Renata Spallici, rainha de bateria da escola, contou que se sente alegre e emocionada por ter a oportunidade de entrar no sambódromo liderando a Barroca. “Pura emoção, uma alegria imensa, mas o que define mesmo é a emoção”, completou Renata. A rainha teve uma rotina especial para se preparar para o evento, sua dieta foi adaptada para que o corpo ideal pudesse ser alcançado.
Para a roupa da rainha de bateria, a escola criou uma fantasia com 50 mil cristais Swarovski.
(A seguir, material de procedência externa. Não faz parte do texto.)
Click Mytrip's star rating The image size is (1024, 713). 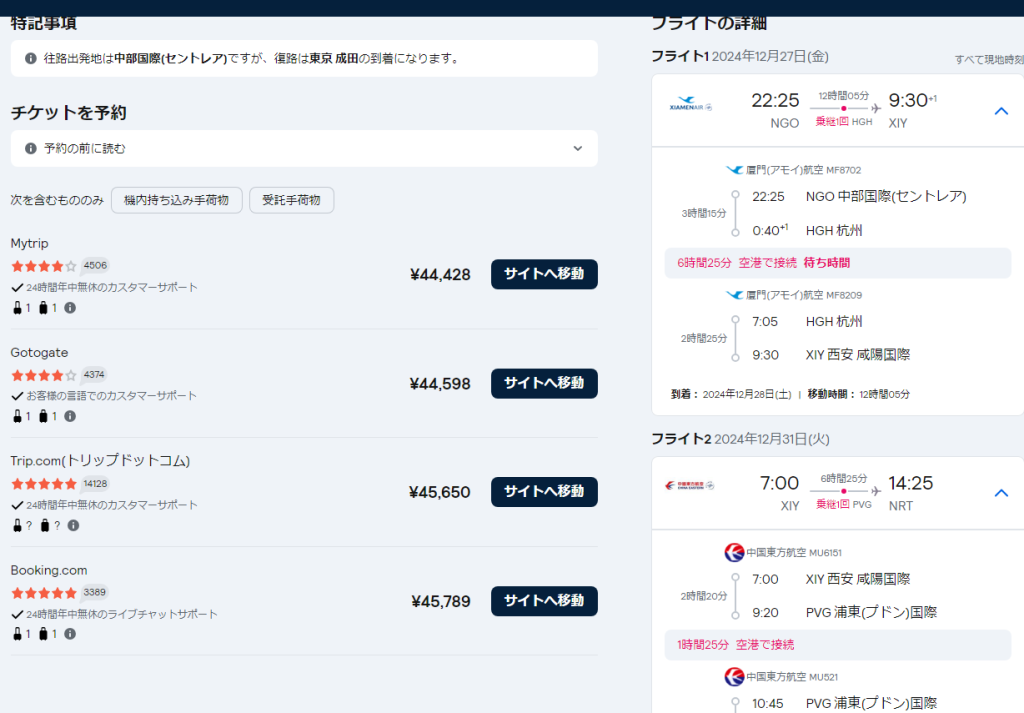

Além da roupa, a escola preparou seu carro com objetos brilhantes, eles simbolizam as riquezas que foram tomadas durante a época da colonização. Os animais usados nos carros alegóricos buscaram passar uma imagem mais agressiva da África, os predadores utilizados como modelo mostravam a raiva passada pelo povo negro que foi escravizado.
Ainda no desfile, a Barroca trouxe para a avenida carros alegóricos com referências às origens dos povos negros da África. Outro tema abordado pela escola foi a crueldade das corrente para os povos que eram escravizados, sejam nas roupas usadas nos desfile quanto nas coreografias que simbolizaram a crueldade do sistema. A escola foi responsável por abrir o desfile em sua volta ao grupo especial, depois de 15 anos ausente.